_Text for analysis_
John understands what it was like to be a young boy far from home.

He was only 14 when he signed up for the Merchant Navy as a cabin boy during the Second World War, and, on his first voyage, the oil tanker he was on was captured by the German battleship Scharnhost, 600 miles off the coast of Newfoundland.

John and his shipmates ended up in a German concentration camp, Stalag 10 at Sandbostel, near Hamburg. He was there for six months before being moved to a camp built specifically for merchant seamen. Apart from feeling permanently hungry, they fared better than others. He was liberated on the eve of his 19th birthday after five years.

"It was the best birthday I've ever had," he says, breaking into a smile.

After he had read the courts martial files, he felt angry and powerless but reasoned there was something he could do. His first public protest was on St George's Day at Alnwick at the Northumberland Fusiliers' march. All he wanted to do was hold a board up, asking for a pardon for HF Burden, but two policemen arrived. They asked him not to hold up his placard and when he did, one of them rammed his arm up his back.

"It really angered me, I wasn't shouting. I had a piece of cardboard asking for justice, that's all," he says. "They nearly broke my arm."

On another occasion, in Edinburgh, he was arrested after protesting near the statue of General Douglas Haig, Britain's Commander-in-Chief during the First World War. He was locked up for five hours, but he carried on with his campaign.

_Extracted data_
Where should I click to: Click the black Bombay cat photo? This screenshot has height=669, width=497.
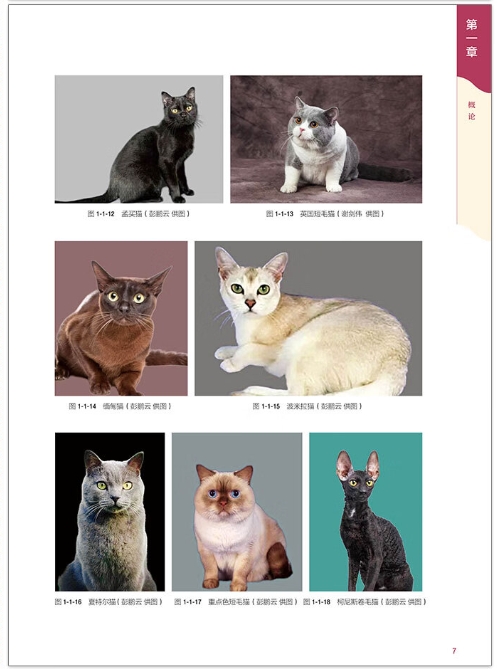pyautogui.click(x=139, y=139)
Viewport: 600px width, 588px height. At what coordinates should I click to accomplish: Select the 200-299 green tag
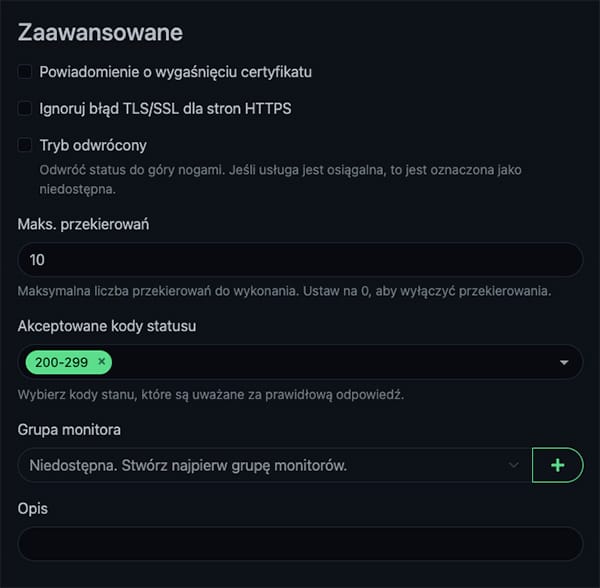pos(60,361)
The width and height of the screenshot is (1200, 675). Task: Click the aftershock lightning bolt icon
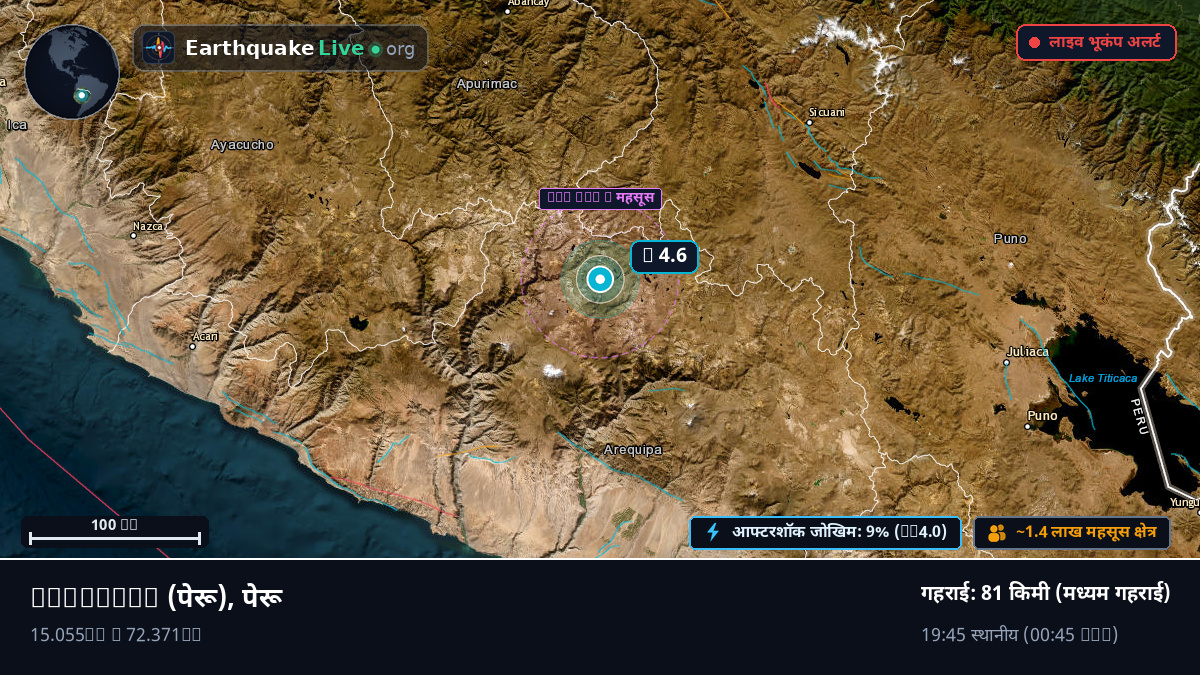point(713,532)
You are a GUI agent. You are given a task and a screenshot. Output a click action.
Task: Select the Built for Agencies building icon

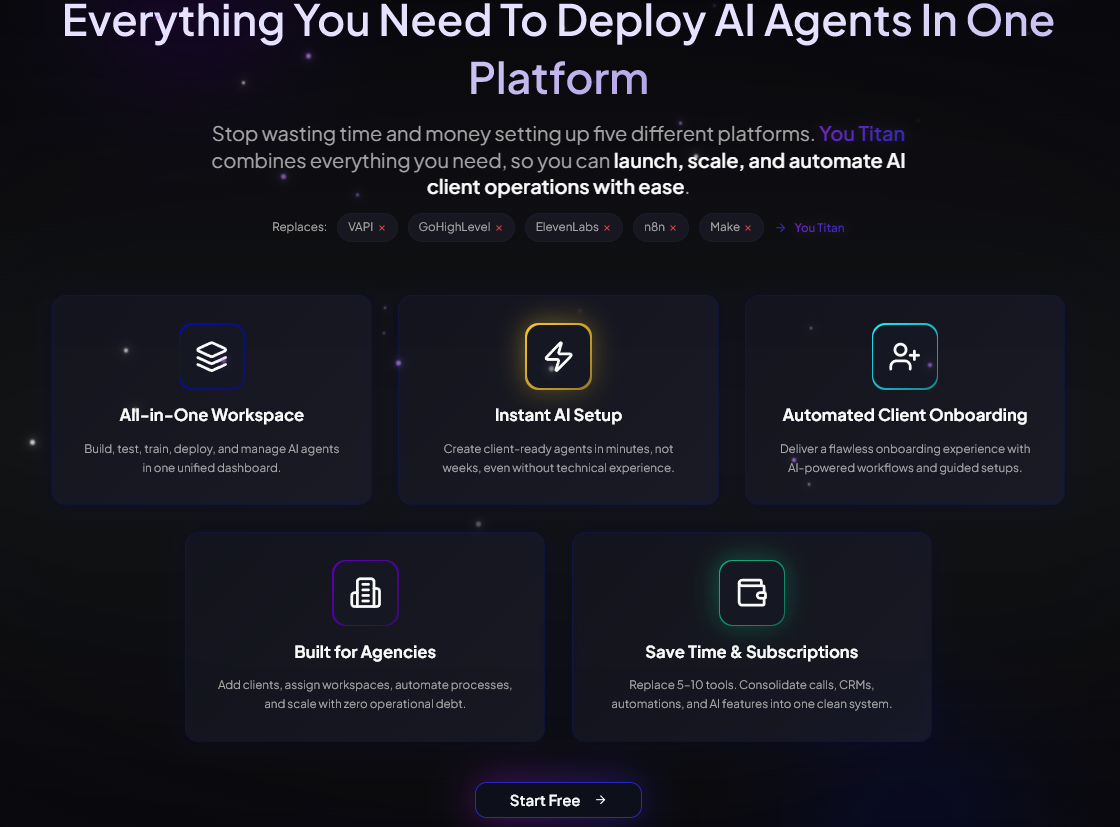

_Parts of the exercise_
(a) In the article about John, how old was he when he joined the Merchant Navy as a cabin boy?
(b) Copy out the article about John from "He was only" down to "coast of Newfoundland.".
(c) Continue the article about John from where it stops.

_Expected responses_
(a) He was 14.

(b)
He was only 14 when he signed up for the Merchant Navy as a cabin boy during the Second World War, and, on his first voyage, the oil tanker he was on was captured by the German battleship Scharnhost, 600 miles off the coast of Newfoundland.

(c)
Over the years, John has written countless letters, to the Ministry of Defence (MoD), Tony Blair, John Major, and the Queen, where he asked her to use her Royal Prerogative of Mercy to pardon the men. The replies vary.

In one letter, the MoD says it considers anyone over the age of 14 legally responsible for his actions. In a reply on behalf of Mr Blair it is stated that pardons, in the legal sense, require evidence, and "unfortunately very little of the evidence available to the courts at the time has survived".

"I can't understand how no-one on any political side has ever mentioned the boys in Parliament," he says. "They don't exist. They're not spoken of and the reason is that they're ashamed."

He refers to the teenagers, as "my boys" often. "I can relate to those kids," he says simply.

Many of the executions were botched. The soldiers missing their targets or not killing them outright. It would be up to the officers to take a pistol and put a bullet through the soldier's head.

He is also angry at the way there seemed to have been one rule for the officers and another for the rank and file. "I'd never been class conscious until I took up this campaign," he says. He points out how the Queen's grandfather, King George V, pardoned officers of well-connected families who had been accused of battlefield crimes. Although two officers were shot during the war, he claims these were scapegoats, so the British Army could not be accused of only executing non-officers. Campaigners want the Queen to allow access to the royal files so they can examine the pardons King George granted.

John will also be going to London at the end of the month to hear the appeal against Defence Secretary John Reid's decision not to grant Harry Farr a posthumous pardon. There are still hopes the case could set a precedent that would mean all the soldiers could be pardoned.

Backbench Labour MP Andrew MacKinlay is also leading a drive for a free vote, which may happen as early as this month when a new Bill on Army discipline goes before Parliament.

The pardons are being backed by the Irish and New Zealand governments. It would also follow the examples of France and Germany, which decided posthumously to pardon the men their armies shot and build memorials to them.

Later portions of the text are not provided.